**Exercise inputs:**
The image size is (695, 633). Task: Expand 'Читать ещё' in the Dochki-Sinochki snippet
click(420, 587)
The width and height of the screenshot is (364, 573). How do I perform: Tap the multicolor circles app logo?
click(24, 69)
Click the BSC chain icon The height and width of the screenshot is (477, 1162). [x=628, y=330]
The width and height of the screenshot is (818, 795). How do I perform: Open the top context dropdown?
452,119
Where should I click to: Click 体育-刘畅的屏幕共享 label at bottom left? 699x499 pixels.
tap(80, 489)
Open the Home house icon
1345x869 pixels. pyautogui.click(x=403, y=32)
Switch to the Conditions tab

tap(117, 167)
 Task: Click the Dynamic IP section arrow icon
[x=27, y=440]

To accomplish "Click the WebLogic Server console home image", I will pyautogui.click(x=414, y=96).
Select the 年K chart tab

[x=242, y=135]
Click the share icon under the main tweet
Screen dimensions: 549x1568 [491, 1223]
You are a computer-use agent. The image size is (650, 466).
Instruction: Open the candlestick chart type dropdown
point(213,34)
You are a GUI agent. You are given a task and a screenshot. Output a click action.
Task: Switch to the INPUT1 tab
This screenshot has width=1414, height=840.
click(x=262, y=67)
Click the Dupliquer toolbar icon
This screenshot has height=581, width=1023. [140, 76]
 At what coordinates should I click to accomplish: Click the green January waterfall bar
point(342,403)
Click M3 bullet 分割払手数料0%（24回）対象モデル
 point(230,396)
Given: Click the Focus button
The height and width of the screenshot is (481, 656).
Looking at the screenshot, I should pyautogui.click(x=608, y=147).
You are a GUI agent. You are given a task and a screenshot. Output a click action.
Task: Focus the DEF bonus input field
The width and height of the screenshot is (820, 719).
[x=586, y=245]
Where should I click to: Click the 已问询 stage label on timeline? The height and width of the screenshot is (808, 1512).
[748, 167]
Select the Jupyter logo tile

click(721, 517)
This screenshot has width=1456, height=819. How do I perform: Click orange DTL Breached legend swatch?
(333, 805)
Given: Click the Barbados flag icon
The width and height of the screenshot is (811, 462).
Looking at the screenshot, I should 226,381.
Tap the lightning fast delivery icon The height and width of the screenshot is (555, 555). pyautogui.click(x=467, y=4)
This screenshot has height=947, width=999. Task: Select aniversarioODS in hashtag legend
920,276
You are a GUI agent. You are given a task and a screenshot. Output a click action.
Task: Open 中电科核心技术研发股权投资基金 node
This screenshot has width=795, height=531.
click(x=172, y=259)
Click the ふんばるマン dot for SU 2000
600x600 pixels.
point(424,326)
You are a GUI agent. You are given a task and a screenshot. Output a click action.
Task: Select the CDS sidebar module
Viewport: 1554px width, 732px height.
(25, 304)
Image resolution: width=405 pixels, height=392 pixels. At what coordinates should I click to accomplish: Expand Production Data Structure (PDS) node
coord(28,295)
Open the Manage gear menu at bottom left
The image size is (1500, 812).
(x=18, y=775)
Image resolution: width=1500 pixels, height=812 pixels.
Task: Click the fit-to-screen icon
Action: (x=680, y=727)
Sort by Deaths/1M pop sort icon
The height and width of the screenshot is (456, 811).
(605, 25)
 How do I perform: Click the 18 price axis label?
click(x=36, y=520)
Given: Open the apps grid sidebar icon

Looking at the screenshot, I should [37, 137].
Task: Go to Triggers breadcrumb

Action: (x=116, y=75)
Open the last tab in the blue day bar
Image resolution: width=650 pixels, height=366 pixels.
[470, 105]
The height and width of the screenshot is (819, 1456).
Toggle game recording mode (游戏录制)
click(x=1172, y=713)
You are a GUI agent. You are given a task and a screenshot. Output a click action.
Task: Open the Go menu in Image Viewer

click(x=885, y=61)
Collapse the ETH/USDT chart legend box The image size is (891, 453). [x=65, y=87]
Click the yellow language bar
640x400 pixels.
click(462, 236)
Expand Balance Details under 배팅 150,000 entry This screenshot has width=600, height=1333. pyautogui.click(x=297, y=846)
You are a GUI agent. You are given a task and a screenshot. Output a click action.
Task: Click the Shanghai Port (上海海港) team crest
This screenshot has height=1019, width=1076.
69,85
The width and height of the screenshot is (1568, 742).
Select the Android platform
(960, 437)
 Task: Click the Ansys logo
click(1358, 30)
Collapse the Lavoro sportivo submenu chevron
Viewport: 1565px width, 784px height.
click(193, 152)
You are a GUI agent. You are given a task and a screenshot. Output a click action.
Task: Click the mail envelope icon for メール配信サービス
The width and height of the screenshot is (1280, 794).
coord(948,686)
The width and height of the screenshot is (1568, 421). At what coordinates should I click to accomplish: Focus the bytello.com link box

**Stated task:** Write out all the rows above again, word for word, without changing anything.

**Solution for this exercise:**
The image size is (695, 633). Task: Expand 'Читать ещё' in the Dochki-Sinochki snippet
click(420, 587)
The width and height of the screenshot is (364, 573). How do I perform: Tap the multicolor circles app logo?
click(24, 69)
Click the BSC chain icon The height and width of the screenshot is (477, 1162). [x=628, y=330]
The width and height of the screenshot is (818, 795). How do I perform: Open the top context dropdown?
452,119
Where should I click to: Click 体育-刘畅的屏幕共享 label at bottom left? 699x499 pixels.
tap(80, 489)
Open the Home house icon
1345x869 pixels. pyautogui.click(x=403, y=32)
Switch to the Conditions tab

tap(117, 167)
 Task: Click the Dynamic IP section arrow icon
[x=27, y=440]

To accomplish "Click the WebLogic Server console home image", I will pyautogui.click(x=414, y=96).
Select the 年K chart tab

[x=242, y=135]
Click the share icon under the main tweet
Screen dimensions: 549x1568 [491, 1223]
You are a computer-use agent. The image size is (650, 466).
Instruction: Open the candlestick chart type dropdown
point(213,34)
You are a GUI agent. You are given a task and a screenshot. Output a click action.
Task: Switch to the INPUT1 tab
This screenshot has width=1414, height=840.
click(x=262, y=67)
Click the Dupliquer toolbar icon
This screenshot has height=581, width=1023. [140, 76]
 At what coordinates should I click to accomplish: Click the green January waterfall bar
point(342,403)
Click M3 bullet 分割払手数料0%（24回）対象モデル
 point(230,396)
Given: Click the Focus button
The height and width of the screenshot is (481, 656).
Looking at the screenshot, I should pyautogui.click(x=608, y=147).
You are a GUI agent. You are given a task and a screenshot. Output a click action.
Task: Focus the DEF bonus input field
The width and height of the screenshot is (820, 719).
[x=586, y=245]
Where should I click to: Click the 已问询 stage label on timeline? The height and width of the screenshot is (808, 1512).
[748, 167]
Select the Jupyter logo tile

click(721, 517)
This screenshot has width=1456, height=819. How do I perform: Click orange DTL Breached legend swatch?
(333, 805)
Given: Click the Barbados flag icon
The width and height of the screenshot is (811, 462).
Looking at the screenshot, I should 226,381.
Tap the lightning fast delivery icon The height and width of the screenshot is (555, 555). pyautogui.click(x=467, y=4)
This screenshot has height=947, width=999. Task: Select aniversarioODS in hashtag legend
920,276
You are a GUI agent. You are given a task and a screenshot. Output a click action.
Task: Open 中电科核心技术研发股权投资基金 node
This screenshot has width=795, height=531.
click(x=172, y=259)
Click the ふんばるマン dot for SU 2000
600x600 pixels.
point(424,326)
You are a GUI agent. You are given a task and a screenshot. Output a click action.
Task: Select the CDS sidebar module
Viewport: 1554px width, 732px height.
(25, 304)
Image resolution: width=405 pixels, height=392 pixels. At what coordinates should I click to accomplish: Expand Production Data Structure (PDS) node
coord(28,295)
Open the Manage gear menu at bottom left
The image size is (1500, 812).
(x=18, y=775)
Image resolution: width=1500 pixels, height=812 pixels.
Task: Click the fit-to-screen icon
Action: (x=680, y=727)
Sort by Deaths/1M pop sort icon
The height and width of the screenshot is (456, 811).
(605, 25)
 How do I perform: Click the 18 price axis label?
click(x=36, y=520)
Given: Open the apps grid sidebar icon

Looking at the screenshot, I should [37, 137].
Task: Go to Triggers breadcrumb

Action: (x=116, y=75)
Open the last tab in the blue day bar
Image resolution: width=650 pixels, height=366 pixels.
[470, 105]
The height and width of the screenshot is (819, 1456).
Toggle game recording mode (游戏录制)
click(x=1172, y=713)
You are a GUI agent. You are given a task and a screenshot. Output a click action.
Task: Open the Go menu in Image Viewer

click(x=885, y=61)
Collapse the ETH/USDT chart legend box The image size is (891, 453). [x=65, y=87]
Click the yellow language bar
640x400 pixels.
click(462, 236)
Expand Balance Details under 배팅 150,000 entry This screenshot has width=600, height=1333. pyautogui.click(x=297, y=846)
You are a GUI agent. You are given a task and a screenshot. Output a click action.
Task: Click the Shanghai Port (上海海港) team crest
This screenshot has height=1019, width=1076.
69,85
The width and height of the screenshot is (1568, 742).
Select the Android platform
(960, 437)
 Task: Click the Ansys logo
click(1358, 30)
Collapse the Lavoro sportivo submenu chevron
Viewport: 1565px width, 784px height.
click(193, 152)
You are a GUI agent. You are given a task and a screenshot. Output a click action.
Task: Click the mail envelope icon for メール配信サービス
The width and height of the screenshot is (1280, 794).
coord(948,686)
The width and height of the screenshot is (1568, 421). At what coordinates should I click to accomplish: Focus the bytello.com link box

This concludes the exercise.